** Extracted records follows **
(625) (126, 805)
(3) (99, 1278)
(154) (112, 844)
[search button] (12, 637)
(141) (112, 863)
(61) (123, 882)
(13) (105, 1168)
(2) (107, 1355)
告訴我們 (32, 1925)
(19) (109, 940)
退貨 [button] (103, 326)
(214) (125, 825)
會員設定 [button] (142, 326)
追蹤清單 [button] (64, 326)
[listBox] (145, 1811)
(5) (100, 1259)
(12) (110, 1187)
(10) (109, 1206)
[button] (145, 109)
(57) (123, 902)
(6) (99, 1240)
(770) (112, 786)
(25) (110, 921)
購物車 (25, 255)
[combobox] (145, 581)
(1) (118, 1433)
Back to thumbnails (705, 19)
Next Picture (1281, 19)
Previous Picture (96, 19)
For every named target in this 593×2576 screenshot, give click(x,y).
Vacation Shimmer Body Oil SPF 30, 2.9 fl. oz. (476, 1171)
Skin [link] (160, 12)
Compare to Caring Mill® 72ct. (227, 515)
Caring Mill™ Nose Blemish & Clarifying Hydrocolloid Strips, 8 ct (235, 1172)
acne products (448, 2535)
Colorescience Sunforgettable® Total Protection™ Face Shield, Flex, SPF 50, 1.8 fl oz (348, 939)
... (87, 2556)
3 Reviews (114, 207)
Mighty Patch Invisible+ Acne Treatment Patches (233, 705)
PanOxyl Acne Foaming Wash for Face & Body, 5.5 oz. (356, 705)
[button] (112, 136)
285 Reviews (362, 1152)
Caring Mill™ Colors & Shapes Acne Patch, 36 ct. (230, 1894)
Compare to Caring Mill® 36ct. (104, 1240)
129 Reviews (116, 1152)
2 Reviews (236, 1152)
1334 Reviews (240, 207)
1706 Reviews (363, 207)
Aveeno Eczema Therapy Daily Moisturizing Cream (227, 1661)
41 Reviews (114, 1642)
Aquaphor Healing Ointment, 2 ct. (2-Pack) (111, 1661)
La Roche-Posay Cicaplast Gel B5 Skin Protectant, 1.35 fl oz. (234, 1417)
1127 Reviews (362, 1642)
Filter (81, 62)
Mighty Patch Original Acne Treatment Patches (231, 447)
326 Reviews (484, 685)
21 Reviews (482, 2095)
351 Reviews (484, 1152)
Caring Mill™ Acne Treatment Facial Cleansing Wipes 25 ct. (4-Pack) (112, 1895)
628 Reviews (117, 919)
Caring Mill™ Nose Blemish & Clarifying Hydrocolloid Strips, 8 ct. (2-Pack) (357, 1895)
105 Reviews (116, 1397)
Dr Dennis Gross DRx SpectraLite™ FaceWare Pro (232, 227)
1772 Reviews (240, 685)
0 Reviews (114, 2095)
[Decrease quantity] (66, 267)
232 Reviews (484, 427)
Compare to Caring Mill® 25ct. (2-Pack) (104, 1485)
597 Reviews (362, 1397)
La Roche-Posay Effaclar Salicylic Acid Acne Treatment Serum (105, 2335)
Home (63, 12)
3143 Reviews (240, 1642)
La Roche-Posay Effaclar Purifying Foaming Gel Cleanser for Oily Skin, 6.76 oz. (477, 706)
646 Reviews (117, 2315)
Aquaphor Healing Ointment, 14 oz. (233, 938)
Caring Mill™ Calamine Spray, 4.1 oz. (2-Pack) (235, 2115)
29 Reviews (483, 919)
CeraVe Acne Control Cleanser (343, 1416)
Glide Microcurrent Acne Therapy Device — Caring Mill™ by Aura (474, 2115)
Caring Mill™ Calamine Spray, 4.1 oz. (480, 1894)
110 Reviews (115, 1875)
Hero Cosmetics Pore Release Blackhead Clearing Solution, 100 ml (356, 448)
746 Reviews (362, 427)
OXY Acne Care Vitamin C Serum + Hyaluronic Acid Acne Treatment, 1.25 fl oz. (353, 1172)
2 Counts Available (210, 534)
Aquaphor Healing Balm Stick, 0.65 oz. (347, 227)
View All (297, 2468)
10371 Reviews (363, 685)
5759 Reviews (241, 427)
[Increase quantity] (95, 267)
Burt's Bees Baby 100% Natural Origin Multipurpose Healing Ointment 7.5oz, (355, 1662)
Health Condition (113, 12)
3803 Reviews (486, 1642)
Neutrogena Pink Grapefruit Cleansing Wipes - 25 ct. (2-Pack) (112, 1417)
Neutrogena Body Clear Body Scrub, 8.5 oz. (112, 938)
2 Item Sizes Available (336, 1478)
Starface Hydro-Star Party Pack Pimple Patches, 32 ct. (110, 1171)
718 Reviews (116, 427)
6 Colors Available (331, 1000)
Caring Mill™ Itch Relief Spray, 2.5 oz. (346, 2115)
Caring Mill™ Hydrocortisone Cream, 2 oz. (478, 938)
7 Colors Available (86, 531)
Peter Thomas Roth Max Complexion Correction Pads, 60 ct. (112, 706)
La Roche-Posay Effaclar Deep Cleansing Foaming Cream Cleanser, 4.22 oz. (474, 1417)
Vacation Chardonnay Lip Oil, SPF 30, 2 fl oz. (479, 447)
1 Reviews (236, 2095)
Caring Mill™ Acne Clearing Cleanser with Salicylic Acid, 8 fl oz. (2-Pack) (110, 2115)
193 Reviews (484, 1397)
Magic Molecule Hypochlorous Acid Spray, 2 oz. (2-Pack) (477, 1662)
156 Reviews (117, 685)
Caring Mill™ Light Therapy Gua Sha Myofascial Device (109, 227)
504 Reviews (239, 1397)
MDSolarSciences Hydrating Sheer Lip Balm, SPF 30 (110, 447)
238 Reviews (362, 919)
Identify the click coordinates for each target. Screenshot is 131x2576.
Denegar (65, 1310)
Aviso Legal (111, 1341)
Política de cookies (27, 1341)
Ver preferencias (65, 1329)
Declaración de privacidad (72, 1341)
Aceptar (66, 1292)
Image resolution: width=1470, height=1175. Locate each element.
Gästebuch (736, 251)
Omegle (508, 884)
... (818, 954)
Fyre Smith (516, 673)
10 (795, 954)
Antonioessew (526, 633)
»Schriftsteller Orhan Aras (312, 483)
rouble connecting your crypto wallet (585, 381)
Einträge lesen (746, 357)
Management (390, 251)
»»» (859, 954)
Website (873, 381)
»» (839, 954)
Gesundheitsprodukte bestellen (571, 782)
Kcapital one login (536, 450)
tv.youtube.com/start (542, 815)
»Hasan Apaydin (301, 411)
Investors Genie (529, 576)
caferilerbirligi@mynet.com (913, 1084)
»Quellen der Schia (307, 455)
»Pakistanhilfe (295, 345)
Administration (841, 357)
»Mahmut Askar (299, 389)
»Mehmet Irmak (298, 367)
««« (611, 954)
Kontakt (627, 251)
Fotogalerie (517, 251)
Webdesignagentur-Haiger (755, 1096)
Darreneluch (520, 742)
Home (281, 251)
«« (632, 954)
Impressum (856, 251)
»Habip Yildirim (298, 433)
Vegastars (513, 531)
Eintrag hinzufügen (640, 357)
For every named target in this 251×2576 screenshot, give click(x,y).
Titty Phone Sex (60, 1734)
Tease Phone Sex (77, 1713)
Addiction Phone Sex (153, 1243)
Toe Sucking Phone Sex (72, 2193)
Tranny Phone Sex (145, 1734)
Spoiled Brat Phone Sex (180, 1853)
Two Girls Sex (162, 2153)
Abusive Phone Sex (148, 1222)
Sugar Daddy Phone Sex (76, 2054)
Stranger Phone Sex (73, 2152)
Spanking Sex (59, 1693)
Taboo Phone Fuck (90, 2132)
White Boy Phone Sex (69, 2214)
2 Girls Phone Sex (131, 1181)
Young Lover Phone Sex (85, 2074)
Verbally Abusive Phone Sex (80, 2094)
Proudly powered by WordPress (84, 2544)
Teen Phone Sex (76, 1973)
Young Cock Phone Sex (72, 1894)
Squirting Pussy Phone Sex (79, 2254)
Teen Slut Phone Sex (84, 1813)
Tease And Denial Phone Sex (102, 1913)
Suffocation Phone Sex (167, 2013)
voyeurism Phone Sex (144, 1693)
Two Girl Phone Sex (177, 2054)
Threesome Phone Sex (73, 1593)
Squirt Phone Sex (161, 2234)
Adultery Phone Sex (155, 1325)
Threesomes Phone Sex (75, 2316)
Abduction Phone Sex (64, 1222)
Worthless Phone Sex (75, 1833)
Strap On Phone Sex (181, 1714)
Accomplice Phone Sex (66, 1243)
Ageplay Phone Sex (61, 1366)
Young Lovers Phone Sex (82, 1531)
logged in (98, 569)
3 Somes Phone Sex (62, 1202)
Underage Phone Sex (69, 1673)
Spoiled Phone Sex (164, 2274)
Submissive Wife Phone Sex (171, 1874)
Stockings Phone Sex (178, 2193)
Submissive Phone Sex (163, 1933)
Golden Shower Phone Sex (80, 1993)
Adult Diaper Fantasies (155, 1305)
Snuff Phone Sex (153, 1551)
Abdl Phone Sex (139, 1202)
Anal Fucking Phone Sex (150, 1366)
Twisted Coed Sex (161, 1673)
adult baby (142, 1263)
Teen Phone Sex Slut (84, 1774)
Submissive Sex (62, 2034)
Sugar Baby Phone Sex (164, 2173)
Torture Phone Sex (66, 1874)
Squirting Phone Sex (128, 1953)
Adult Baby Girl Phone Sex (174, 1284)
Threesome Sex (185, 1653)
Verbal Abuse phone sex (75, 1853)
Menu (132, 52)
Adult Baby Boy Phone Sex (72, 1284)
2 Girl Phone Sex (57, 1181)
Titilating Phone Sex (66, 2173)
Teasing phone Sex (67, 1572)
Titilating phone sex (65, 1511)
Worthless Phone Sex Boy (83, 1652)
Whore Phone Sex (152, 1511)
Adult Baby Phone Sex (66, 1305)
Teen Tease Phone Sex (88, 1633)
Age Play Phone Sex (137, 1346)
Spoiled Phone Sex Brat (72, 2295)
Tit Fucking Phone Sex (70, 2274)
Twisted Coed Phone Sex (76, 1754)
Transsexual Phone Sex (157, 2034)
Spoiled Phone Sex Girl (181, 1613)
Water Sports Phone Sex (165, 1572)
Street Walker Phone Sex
** End of Extracted records **
Take from the material above the lines running from the one with "Aveeno Eczema Therapy" through the one with "6 Colors Available (331, 1000)", and repeat them exactly, with nothing else.

→ Response to the exercise:
Aveeno Eczema Therapy Daily Moisturizing Cream (227, 1661)
41 Reviews (114, 1642)
Aquaphor Healing Ointment, 2 ct. (2-Pack) (111, 1661)
La Roche-Posay Cicaplast Gel B5 Skin Protectant, 1.35 fl oz. (234, 1417)
1127 Reviews (362, 1642)
Filter (81, 62)
Mighty Patch Original Acne Treatment Patches (231, 447)
326 Reviews (484, 685)
21 Reviews (482, 2095)
351 Reviews (484, 1152)
Caring Mill™ Acne Treatment Facial Cleansing Wipes 25 ct. (4-Pack) (112, 1895)
628 Reviews (117, 919)
Caring Mill™ Nose Blemish & Clarifying Hydrocolloid Strips, 8 ct. (2-Pack) (357, 1895)
105 Reviews (116, 1397)
Dr Dennis Gross DRx SpectraLite™ FaceWare Pro (232, 227)
1772 Reviews (240, 685)
0 Reviews (114, 2095)
[Decrease quantity] (66, 267)
232 Reviews (484, 427)
Compare to Caring Mill® 25ct. (2-Pack) (104, 1485)
597 Reviews (362, 1397)
La Roche-Posay Effaclar Salicylic Acid Acne Treatment Serum (105, 2335)
Home (63, 12)
3143 Reviews (240, 1642)
La Roche-Posay Effaclar Purifying Foaming Gel Cleanser for Oily Skin, 6.76 oz. (477, 706)
646 Reviews (117, 2315)
Aquaphor Healing Ointment, 14 oz. (233, 938)
Caring Mill™ Calamine Spray, 4.1 oz. (2-Pack) (235, 2115)
29 Reviews (483, 919)
CeraVe Acne Control Cleanser (343, 1416)
Glide Microcurrent Acne Therapy Device — Caring Mill™ by Aura (474, 2115)
Caring Mill™ Calamine Spray, 4.1 oz. (480, 1894)
110 Reviews (115, 1875)
Hero Cosmetics Pore Release Blackhead Clearing Solution, 100 ml (356, 448)
746 Reviews (362, 427)
OXY Acne Care Vitamin C Serum + Hyaluronic Acid Acne Treatment, 1.25 fl oz. (353, 1172)
2 Counts Available (210, 534)
Aquaphor Healing Balm Stick, 0.65 oz. (347, 227)
View All (297, 2468)
10371 Reviews (363, 685)
5759 Reviews (241, 427)
[Increase quantity] (95, 267)
Burt's Bees Baby 100% Natural Origin Multipurpose Healing Ointment 7.5oz, (355, 1662)
Health Condition (113, 12)
3803 Reviews (486, 1642)
Neutrogena Pink Grapefruit Cleansing Wipes - 25 ct. (2-Pack) (112, 1417)
Neutrogena Body Clear Body Scrub, 8.5 oz. (112, 938)
2 Item Sizes Available (336, 1478)
Starface Hydro-Star Party Pack Pimple Patches, 32 ct. (110, 1171)
718 Reviews (116, 427)
6 Colors Available (331, 1000)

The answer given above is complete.